Con estas últimas notas se aprecia que la premisa condicional «Si Dios no existe, todo está permitido», ha experimentado una nueva radicalización: «Si Dios no existe, el mal es obligatorio». Y si lo comprendemos desde la óptica de la negación postulatoria antes señalada, entonces la formulación correcta de la muerte de Dios es: «para erradicar plenamente a Dios, para asesinarlo verdaderamente, hay que obrar necesariamente el mal». Para caminar por más allá del bien y del mal, hay que obrar necesariamente el mal, porque lo «bueno» es el signo de allí constituido como precedente a la libertad humana, y su apetición, un signo de la esclavitud de nuestra conciencia. Para crear hay que destruir lo ya determinado, hay que obrar el mal, ser capaz de obrar el mal y aceptar sus consecuencias, ser capaz de la crueldad y superar el tormento de la conciencia –que sigue siendo esa huella de Dios en nosotros, un sentido del bien y del mal como valores absolutos–.

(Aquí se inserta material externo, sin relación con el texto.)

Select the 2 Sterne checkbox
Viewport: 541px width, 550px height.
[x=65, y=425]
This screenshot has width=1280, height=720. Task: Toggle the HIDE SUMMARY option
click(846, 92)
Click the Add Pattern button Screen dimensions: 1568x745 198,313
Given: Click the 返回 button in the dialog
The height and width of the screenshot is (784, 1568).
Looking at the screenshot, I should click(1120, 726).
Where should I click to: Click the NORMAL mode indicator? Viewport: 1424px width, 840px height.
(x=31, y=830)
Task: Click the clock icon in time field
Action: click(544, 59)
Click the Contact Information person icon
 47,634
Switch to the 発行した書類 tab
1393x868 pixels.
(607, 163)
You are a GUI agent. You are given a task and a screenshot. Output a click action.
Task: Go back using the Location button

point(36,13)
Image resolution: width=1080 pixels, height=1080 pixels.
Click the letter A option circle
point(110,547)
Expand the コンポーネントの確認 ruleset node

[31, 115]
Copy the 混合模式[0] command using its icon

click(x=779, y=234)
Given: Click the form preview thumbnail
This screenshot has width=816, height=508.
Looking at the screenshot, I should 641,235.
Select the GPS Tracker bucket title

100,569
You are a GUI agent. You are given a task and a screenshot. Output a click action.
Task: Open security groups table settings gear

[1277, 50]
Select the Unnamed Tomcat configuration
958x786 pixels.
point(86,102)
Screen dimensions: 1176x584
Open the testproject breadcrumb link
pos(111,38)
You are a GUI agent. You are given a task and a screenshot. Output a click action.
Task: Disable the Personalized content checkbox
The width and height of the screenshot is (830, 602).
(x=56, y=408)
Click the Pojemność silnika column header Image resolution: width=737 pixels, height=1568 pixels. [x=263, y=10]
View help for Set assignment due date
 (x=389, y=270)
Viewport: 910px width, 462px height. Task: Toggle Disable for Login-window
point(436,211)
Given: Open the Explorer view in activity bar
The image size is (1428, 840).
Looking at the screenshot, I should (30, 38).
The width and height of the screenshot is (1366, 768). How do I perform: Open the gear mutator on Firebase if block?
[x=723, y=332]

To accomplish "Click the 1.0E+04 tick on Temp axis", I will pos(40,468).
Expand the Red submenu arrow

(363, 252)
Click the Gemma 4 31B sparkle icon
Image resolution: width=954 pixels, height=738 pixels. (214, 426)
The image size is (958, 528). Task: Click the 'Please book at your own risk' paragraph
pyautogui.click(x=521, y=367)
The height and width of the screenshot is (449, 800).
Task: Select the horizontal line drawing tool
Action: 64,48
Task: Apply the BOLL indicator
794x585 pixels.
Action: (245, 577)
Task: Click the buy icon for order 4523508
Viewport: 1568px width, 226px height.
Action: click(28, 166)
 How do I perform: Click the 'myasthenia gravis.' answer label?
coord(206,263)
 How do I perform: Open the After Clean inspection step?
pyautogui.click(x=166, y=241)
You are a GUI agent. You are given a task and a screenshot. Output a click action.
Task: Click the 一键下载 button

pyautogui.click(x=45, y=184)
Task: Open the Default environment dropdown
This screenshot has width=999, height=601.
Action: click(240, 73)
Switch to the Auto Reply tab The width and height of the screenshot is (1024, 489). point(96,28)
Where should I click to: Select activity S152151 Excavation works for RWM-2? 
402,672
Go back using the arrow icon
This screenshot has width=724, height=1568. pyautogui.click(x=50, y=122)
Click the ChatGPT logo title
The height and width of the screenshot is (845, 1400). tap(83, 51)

Se ve entonces cómo hay que entender «la muerte de Dios» en Nietzsche, y cómo lleva esto a la «muerte del hombre». Hay que negar a Dios para afirmar al superhombre, pero esto supone demoler a martillazos todo lo que se haya constituido como previo a su libre acción creativa, rechazando en primer lugar la verdad, que es la «ventana» por así decirlo del contemplativo hacia el sentido de las cosas, luego el sentido del bien y del mal obrando necesariamente el mal, mediante el ejercicio de la guerra, la destrucción, la crueldad; «lo bello existe tan poco como lo bueno, lo verdadero. En particular se trata otra vez de las condiciones de preservación de un cierto tipo de ser humano». La verdad es el error fundamental del hombre, pero a la vez una necesidad. Hay que superar entonces al hombre. Como dice Polo: «La visión de Nietzsche es nítida. La muerte del hombre es inseparable de la muerte de Dios». La negación de la existencia de Dios ya no es aquella primera impresión que recibimos de los primeros escritos del pensador alemán: una exigencia de la verdad. Aquí se trata de la simple voluntad de poder, porque no se soporta no ser Dios.